The Swimming Pools Act 2018 describes a swimming pool as an excavation, structure or vessel:
- that is capable of being filled with water to a depth of greater than 300 millimetres,
- that is solely or principally used, or that is designed, manufactured or adapted to be solely or principally used for the purpose of swimming, wading, paddling of any other human aquatic activity.
A spa pool is classified as a swimming pool by the Act. The definition of a spa includes any excavation, structure or vessel in the nature of a spa pool, flotation tank, tub or the like, but not a spa bath.
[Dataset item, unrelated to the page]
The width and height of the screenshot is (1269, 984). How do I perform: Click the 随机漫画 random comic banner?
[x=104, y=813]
From October 2013 under the Swimming Pool Amendment Act 2012, it was made compulsory for all pools & spa’s to be registered. Registering your pool or spa is free and must be completed online at the NSW Pool Register. If you have not yet registered your pool, please register it as soon as possible to avoid possible penalties. Nonregistration of your pool can result in a fine of $220.
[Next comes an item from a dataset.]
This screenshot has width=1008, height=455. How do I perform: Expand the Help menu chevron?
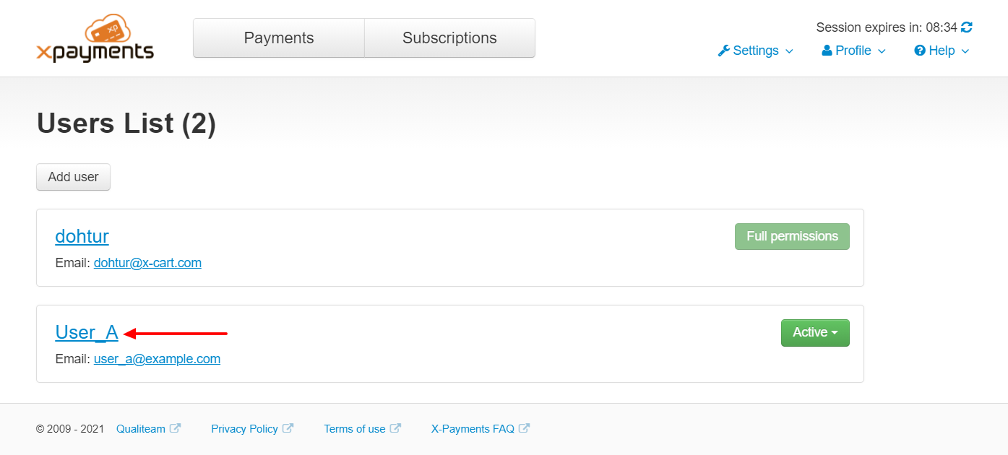(965, 51)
The NSW Pool Register also contains educational information and check lists that can be used as a self-assessment tool for your pools.
Swimming Pool Barrier Inspection
Under the swimming pool legislation, a pool barrier inspection can be requested either from Hilltops Council local or a private swimming pool inspector. NSW Fair Trading registers professionals to inspect and certify private swimming pools under NSW swimming pool laws.
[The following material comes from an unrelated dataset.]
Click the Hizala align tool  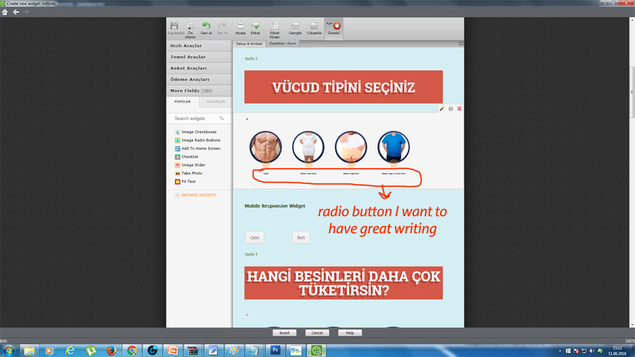[x=241, y=28]
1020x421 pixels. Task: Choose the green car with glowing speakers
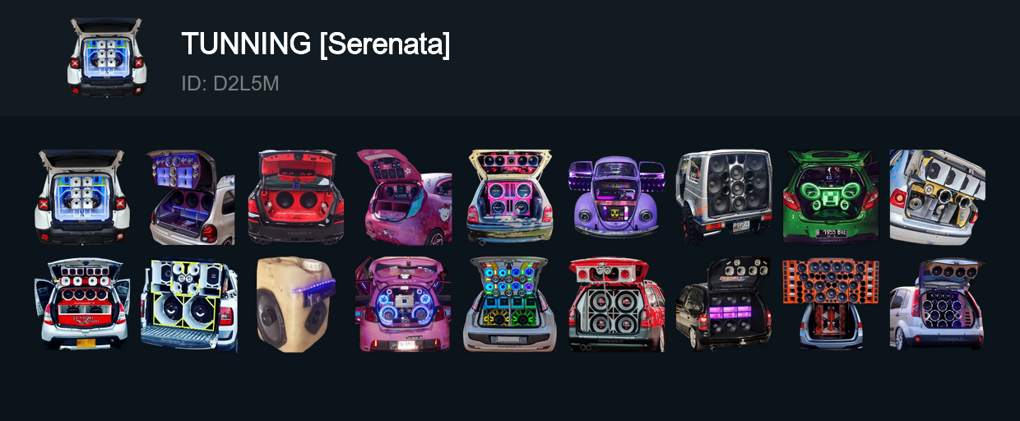(x=830, y=197)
Council Pool Inspection Program
Under the Swimming Pool Act 2018 council is required to have a local pool inspection program. The purpose of the inspection program is to identify swimming pools that will be scheduled for inspection under the program.
Inspections under the program are to ensure that the pool barrier effectively restricts access to the swimming pool in accordance with the provisions of the Swimming Pools Act 2018. The inspection results in the issue of a Certificate of Non-Compliance or a Certificate of Compliance from the NSW Swimming Pools Register.
The Swimming Pools Act 2018 and other legislation provides for other pool inspections that are carried out, as required, outside of the Inspection Program schedule.
These inspections include:
- Inspection Requests received by Council,
- Inspections as a result of Council receiving Complaints or information of a non-compliant swimming pool,
- Inspections as a result of a Notice (either under the Swimming Pools Act 2018 or Environmental Planning & Assessment Act 1979) being received from a Certifier of a non-compliant swimming pool,
- Reinspection of pool barrier under Notice or Direction issued by Council,
- Inspection for section 22 exemptions and reinspection.
Required Council Inspection
If Council receives a concern that a pool barrier maybe non-compliant pool barrier it is the role and responsibility of the Council, as the Regulatory Authority, to inspect the pool barrier and issue Notices to achieve compliance as per the NSW legislation.